Einbruch beim Juwelier: Durchsuchungen in Bielefeld
Alles begann in der Nacht vom 26. Januar 2026 in der Detmolder Innenstadt (Kreis Lippe, Nordrhein-Westfalen). Unbekannte brachen dort in ein Juweliergeschäft in der Langen Straße ein. Die Vorgehensweise war extrem: Die Täter rammen die Ladentür mit einem Auto, um hineinzukommen. Im Geschäft stahlen sie Schmuck.
Nach dem Raub ließen die Täter ein brennendes Auto der Marke VW am Tatort zurück. Sie stiegen in ein zweites, ebenfalls schwarzes Fahrzeug um und flüchteten damit vom Platz.
Nun gab es einen neuen Schritt in den Ermittlungen. Am Donnerstagmorgen, den 20. August 2026, führte das Kriminalkommissariat 2 zwei Durchsuchungen in Bielefeld Mitte durch. Die Beamten hatten einen richterlichen Beschluss und suchten in zwei Wohnungen nach elektronischen Geräten, die mit dem Einbruch zusammenhängen könnten.
Bei den Durchsuchungen fanden die Polizisten mehrere Mobiltelefone, die nun als Beweismittel dienen.
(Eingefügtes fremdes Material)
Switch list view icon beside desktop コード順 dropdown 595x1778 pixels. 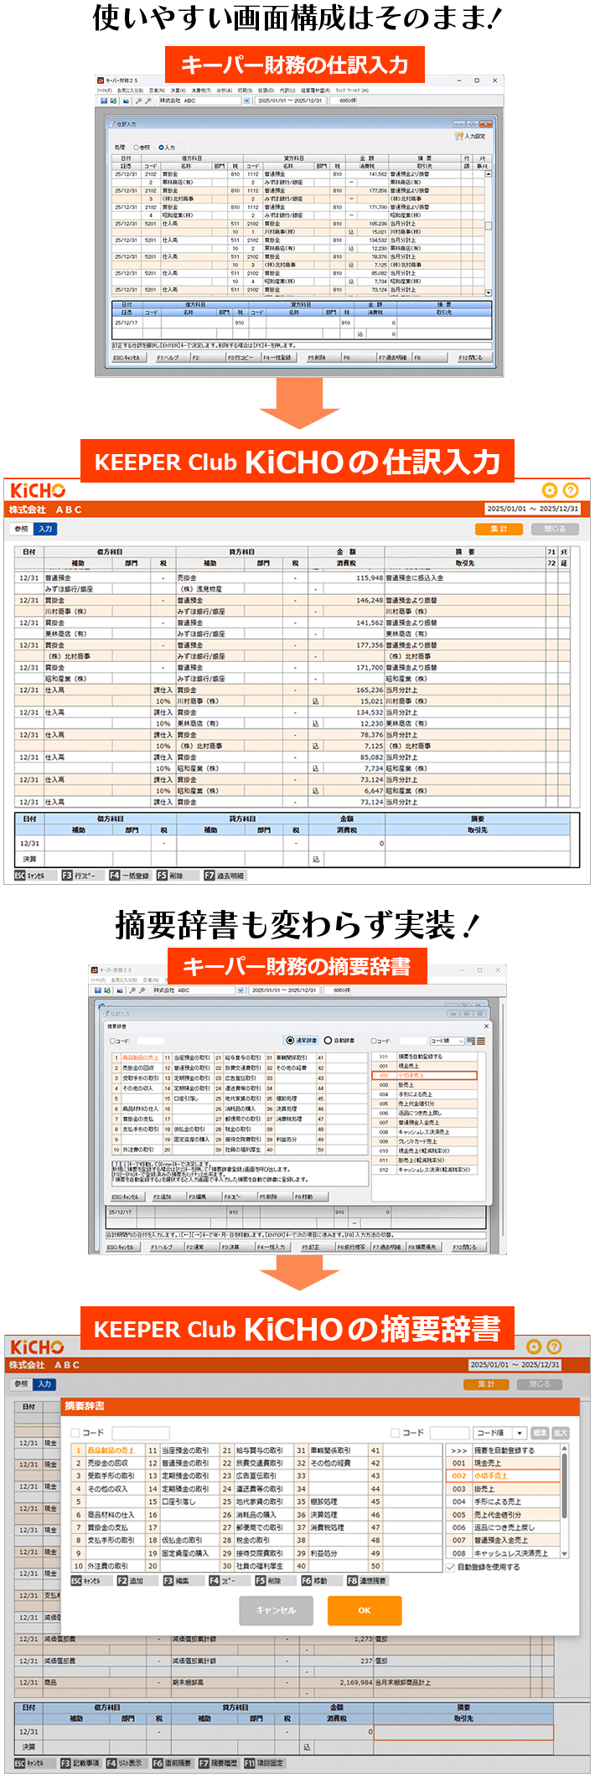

Außerdem entdeckten die Beamten eine scharfe Schusswaffe und eine kleine Menge Betäubungsmittel. Festgenommen wurde bei dem Einsatz niemand, es gab auch keine Verletzten.
Die Ermittlungen der Kripo dauern an. Ob und inwieweit die Bewohner der Wohnungen in den Einbruch verwickelt sind, klärt nun die Staatsanwaltschaft. Es gilt die Unschuldsvermutung.